Task instructions: Print the listing word for word, starting at its first line and ending after the line that contains "Looking at the screenshot, I should (x=1034, y=21).". Print nothing beyond those lines.

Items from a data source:

** begin **

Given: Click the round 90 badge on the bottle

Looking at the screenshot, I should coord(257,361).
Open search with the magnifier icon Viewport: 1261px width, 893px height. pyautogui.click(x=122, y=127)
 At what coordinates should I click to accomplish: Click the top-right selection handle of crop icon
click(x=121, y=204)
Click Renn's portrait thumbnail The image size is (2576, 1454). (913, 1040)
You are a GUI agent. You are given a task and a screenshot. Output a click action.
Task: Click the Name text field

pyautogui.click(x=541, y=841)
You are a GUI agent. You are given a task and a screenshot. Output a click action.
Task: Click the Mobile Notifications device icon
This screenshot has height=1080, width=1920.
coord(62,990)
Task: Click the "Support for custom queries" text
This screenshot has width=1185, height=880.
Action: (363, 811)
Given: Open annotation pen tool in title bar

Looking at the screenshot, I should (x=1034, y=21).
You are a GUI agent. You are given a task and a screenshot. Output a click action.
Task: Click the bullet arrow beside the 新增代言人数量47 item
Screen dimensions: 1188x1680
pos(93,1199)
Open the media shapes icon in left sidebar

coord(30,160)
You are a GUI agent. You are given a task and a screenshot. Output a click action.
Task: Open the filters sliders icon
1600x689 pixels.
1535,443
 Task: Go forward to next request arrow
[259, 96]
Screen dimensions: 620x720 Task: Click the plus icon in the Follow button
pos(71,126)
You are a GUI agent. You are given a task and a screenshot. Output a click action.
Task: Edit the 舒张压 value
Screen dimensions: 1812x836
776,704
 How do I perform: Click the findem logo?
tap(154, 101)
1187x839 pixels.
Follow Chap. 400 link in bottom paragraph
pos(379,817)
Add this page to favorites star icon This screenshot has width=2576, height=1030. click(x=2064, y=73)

** end **

Full answer:
Given: Click the round 90 badge on the bottle

Looking at the screenshot, I should coord(257,361).
Open search with the magnifier icon Viewport: 1261px width, 893px height. pyautogui.click(x=122, y=127)
 At what coordinates should I click to accomplish: Click the top-right selection handle of crop icon
click(x=121, y=204)
Click Renn's portrait thumbnail The image size is (2576, 1454). (913, 1040)
You are a GUI agent. You are given a task and a screenshot. Output a click action.
Task: Click the Name text field

pyautogui.click(x=541, y=841)
You are a GUI agent. You are given a task and a screenshot. Output a click action.
Task: Click the Mobile Notifications device icon
This screenshot has height=1080, width=1920.
coord(62,990)
Task: Click the "Support for custom queries" text
This screenshot has width=1185, height=880.
Action: (363, 811)
Given: Open annotation pen tool in title bar

Looking at the screenshot, I should (x=1034, y=21).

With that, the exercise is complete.